=== Brief ===
Tally every line in the listing that holds the string "agent", then state the total and nothing more.

=== Source material ===
= = =
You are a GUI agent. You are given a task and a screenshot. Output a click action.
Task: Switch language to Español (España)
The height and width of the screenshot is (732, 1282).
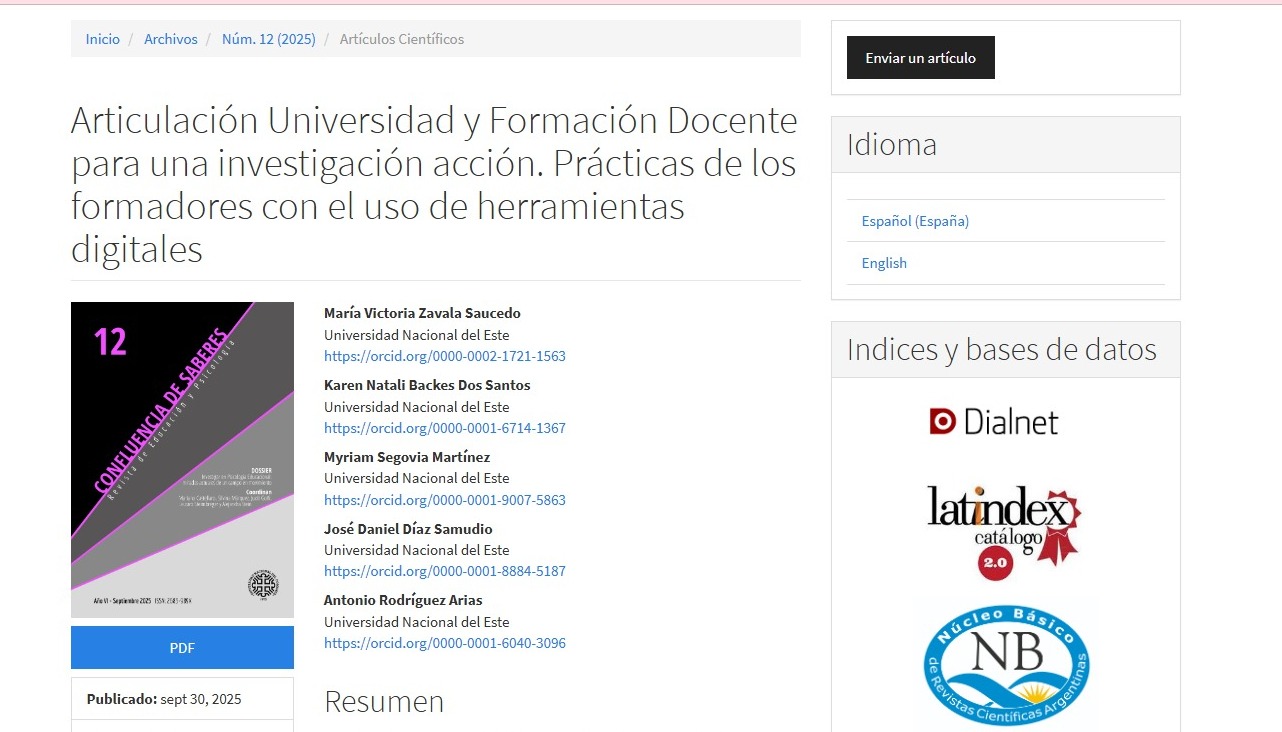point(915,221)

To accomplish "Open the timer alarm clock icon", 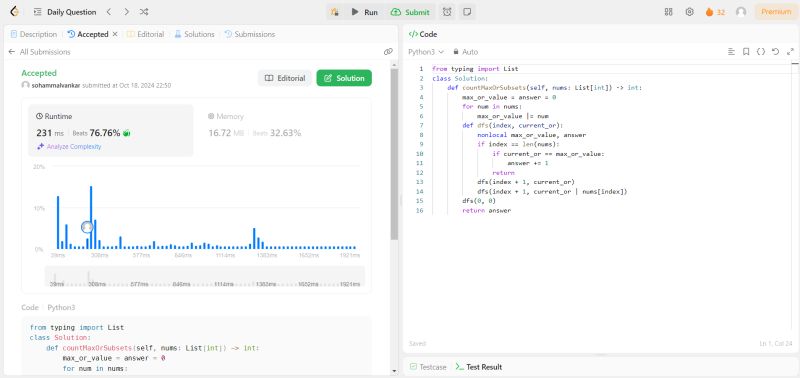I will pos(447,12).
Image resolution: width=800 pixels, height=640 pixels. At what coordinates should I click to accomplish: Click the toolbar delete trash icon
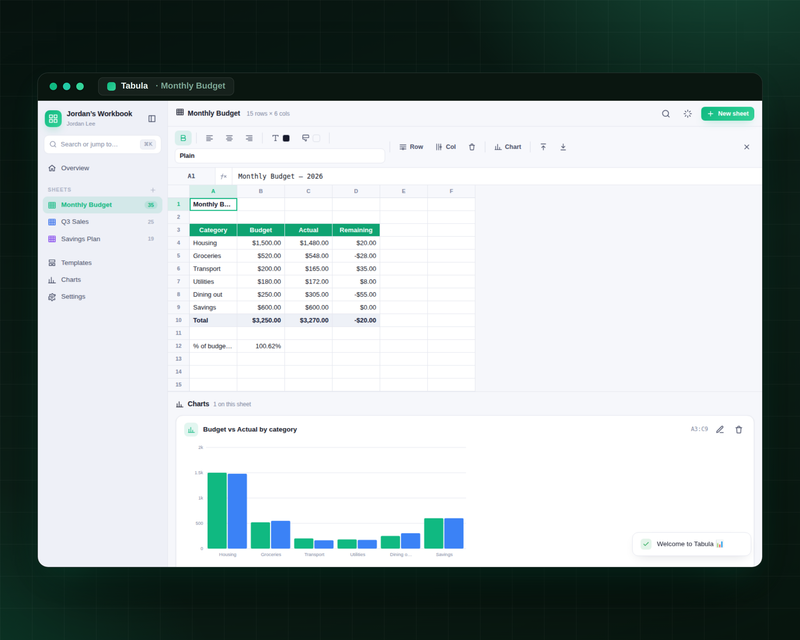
= = =
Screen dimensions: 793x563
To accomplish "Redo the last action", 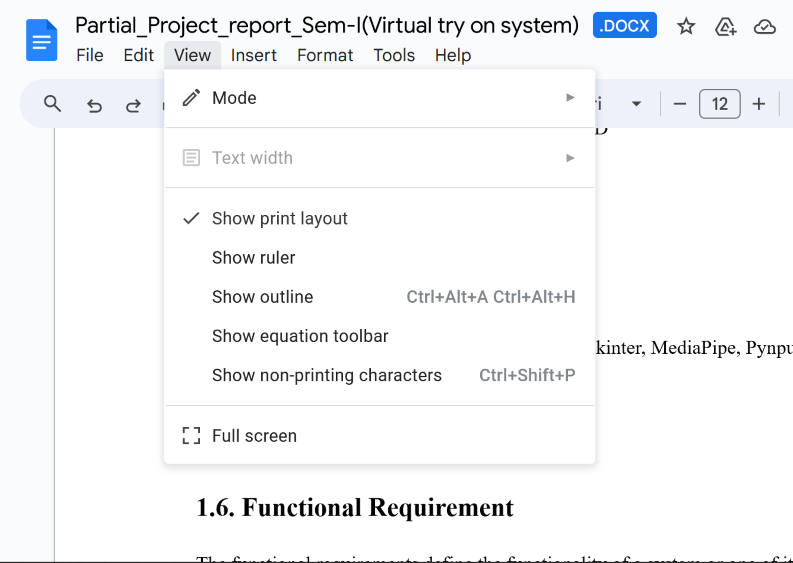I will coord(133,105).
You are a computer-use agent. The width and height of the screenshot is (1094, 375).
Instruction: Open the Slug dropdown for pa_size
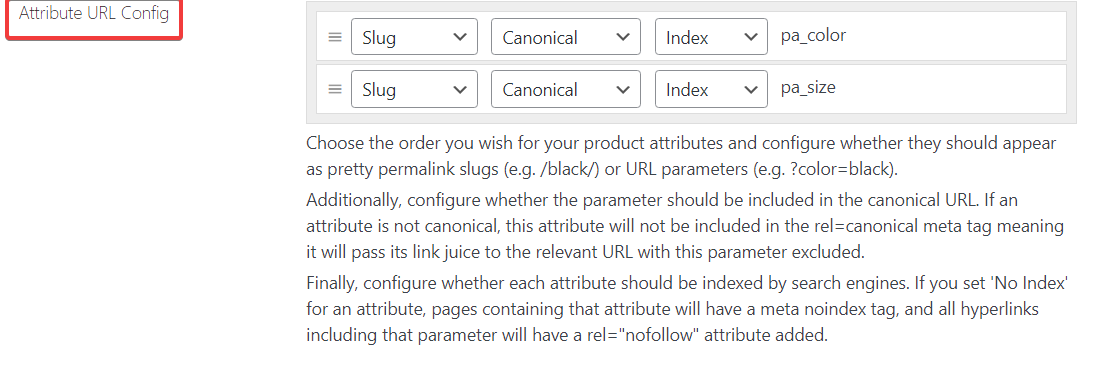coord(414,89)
= = =
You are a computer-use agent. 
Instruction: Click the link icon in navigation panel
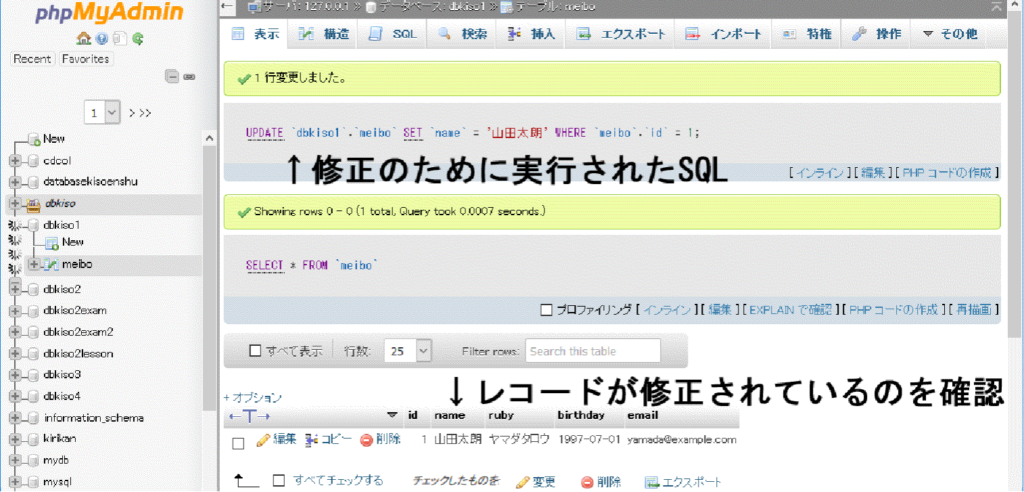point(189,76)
= = =
=== Solution to this problem ===
3